As sustentações orais dos advogados foram feitas no julgamento do chamado “núcleo 3” da ação sobre tentativa de ruptura para manter o ex-presidente Jair Bolsonaro no poder (AP 2696). O grupo é formado por nove militares e um policial federal acusados de planejar e executar ações táticas com o objetivo de promover a ruptura institucional.
O julgamento começou na terça-feira (11/11) com a manifestação do procurador-geral da República, Paulo Gonet, e as sustentações de advogados dos outros seis réus. Gonet pediu a condenação dos dez réus, com pena menor para o tenente-coronel Ronald Ferreira de Araujo Júnior, em que o PGR pede a condenação apenas pelo crime de incitação ao crime.
O julgamento seguirá na próxima semana (18/11), com o voto do relator, ministro Alexandre de Moraes, e dos demais integrantes da turma.
De acordo com a acusação da Procuradoria-Geral da República (PGR), o grupo foi o responsável por executar o plano golpista, como sequestro e morte do presidente Luiz Inácio Lula da Silva (PT), do vice Geraldo Alckmin (PSB) e do ministro Alexandre de Moraes.
Todos os réus do núcleo respondem pelos crimes de organização criminosa armada, tentativa de abolição violenta do Estado Democrático de Direito, golpe de Estado, dano qualificado e deterioração de patrimônio tombado.
Até o momento, já foram julgados e condenados 15 réus por tentativa de golpe de Estado, entre eles, o ex-presidente Jair Bolsonaro e militares da alta cúpula, como os generais Augusto Heleno e Braga Netto.
Sustentações
Em sua manifestação na tribuna, o advogado Jeffrey Chiquini da Costa, responsável pela defesa do tenente-coronel Rodrigo Bezerra De Azevedo, disse que o militar não participou do planejamento, monitoramento ou da execução do plano, imputado pela acusação.
Azevedo é um dos militares que teriam participado das medidas voltadas à vigilância e ao assassinato do ministro Alexandre de Moraes. Para o advogado, o tenente-coronel é um preso correndo atrás de provas de inocência, sendo que a acusação não conseguiu provar a culpa.
Chiquini disse que o militar não estava em Brasília durante as ações de planejamento e de monitoramento. “É uma insanidade acusatória”, afirmou o advogado. “Como pode um tenente-coronel, que é liderança de monitoramento e neutralização, como ele não participa do planejamento?”
O advogado disse que não teve acesso ao laudo de dados extraídos do celular de Azevedo. “Isso aqui não aconteceu nem na Lava Jato”, criticou. “Não tem o laudo pericial do celular do réu. Esse processo é a pior investigação que já vi em toda minha vida, é a pior investigação do país com relação ao Rodrigo Bezerra de Azevedo”.

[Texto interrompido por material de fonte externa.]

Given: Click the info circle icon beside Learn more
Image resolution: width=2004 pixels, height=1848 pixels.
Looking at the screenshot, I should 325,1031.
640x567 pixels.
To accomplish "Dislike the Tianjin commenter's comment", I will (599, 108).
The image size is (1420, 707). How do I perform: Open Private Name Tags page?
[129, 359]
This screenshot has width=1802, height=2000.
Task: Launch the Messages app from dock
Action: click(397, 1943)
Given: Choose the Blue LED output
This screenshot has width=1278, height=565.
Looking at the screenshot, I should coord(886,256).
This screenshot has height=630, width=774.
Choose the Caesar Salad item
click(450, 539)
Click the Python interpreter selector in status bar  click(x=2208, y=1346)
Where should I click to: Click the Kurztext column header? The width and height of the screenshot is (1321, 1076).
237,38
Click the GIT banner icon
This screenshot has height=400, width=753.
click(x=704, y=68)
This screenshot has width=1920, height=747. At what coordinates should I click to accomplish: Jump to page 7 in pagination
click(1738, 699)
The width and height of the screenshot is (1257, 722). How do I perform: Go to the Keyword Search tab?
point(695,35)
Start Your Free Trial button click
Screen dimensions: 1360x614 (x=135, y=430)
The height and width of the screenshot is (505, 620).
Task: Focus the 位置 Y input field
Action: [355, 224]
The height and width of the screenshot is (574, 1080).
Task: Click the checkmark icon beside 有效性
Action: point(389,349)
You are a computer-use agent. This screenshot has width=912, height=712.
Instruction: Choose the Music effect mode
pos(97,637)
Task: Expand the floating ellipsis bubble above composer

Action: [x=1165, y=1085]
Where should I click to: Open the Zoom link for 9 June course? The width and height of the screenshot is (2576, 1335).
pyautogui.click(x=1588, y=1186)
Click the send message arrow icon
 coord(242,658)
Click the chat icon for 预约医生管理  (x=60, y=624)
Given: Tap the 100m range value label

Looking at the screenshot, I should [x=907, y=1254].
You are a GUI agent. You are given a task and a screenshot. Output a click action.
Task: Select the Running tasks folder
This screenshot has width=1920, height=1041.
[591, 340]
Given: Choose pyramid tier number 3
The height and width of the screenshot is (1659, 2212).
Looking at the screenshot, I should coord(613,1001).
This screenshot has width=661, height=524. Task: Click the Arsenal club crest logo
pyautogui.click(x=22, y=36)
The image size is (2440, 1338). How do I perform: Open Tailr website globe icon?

Ao final da sustentação de Chiquini, o ministro Flávio Dino, presidente da 1ª Turma, cobrou respeito em relação ao Supremo ou a outros órgãos do sistema de Justiça, seja na tribuna ou em “manifestações externas” ao plenário.
“Quando reivindicamos, e a palavra correta, exigimos, lealdade em relação ao tribunal, exigimos que guardemos idêntica urbanidade, lhaneza no trato e respeito, literalmente, o que está escrito no Código de Ética da advocacia entre as partes”, disse o ministro. Chiquini tem publicações em seu perfil no X (ex-Twitter) chamando o julgamento do caso de “farsa” ou “fajuto”. Na tribuna, ele reiterou as críticas, chamando a apuração de a “pior investigação” que já viu.
Pela defesa do tenente-coronel Ronald Ferreira de Araujo Júnior, o advogado João Carlos Dalmagro Junior disse que o militar não faz parte das Forças Especiais, não esteve em reuniões de planejamento e que sequer foi convidado para tais encontros.
A imputação contra Ronald na denúncia é que ele, enquanto especialista na área de comunicação, teria aderido à organização e desenvolvido ações táticas com objetivo final de pressionar o alto comando do Exército para aderir ao golpe.
Em sua sustentação oral, a PGR mudou a tipificação penal para Ronald e pediu a condenação apenas pelo crime de incitação ao crime, com penas menores. De acordo com Gonet, o militar estava presente na elaboração e divulgação da “Carta dos Oficiais Superiores da Ativa ao Comandante do Exército Brasileiro”.
“Autoria, a construção intelectual, a elaboração da ideia dessa carta que deveria ser formatada, a construção documental do próprio arquivo de Word isso já se afasta em relação ao Ronald. Mas afinal de contas, o Ronald conversa sobre a carta. Mas ele não assina, ele sabia que era um ato de indisciplina”, disse o advogado João Carlos Dalmagro.
O advogado Igor Laboissieri Vasconcelos Lima, pela defesa do tenente-coronel Sérgio Ricardo Cavaliere de Medeiros, disse que há “incoerência” nas imputações feitas pela acusação e que o réu “não tem competência e habilidade para executar qualquer ação tática”.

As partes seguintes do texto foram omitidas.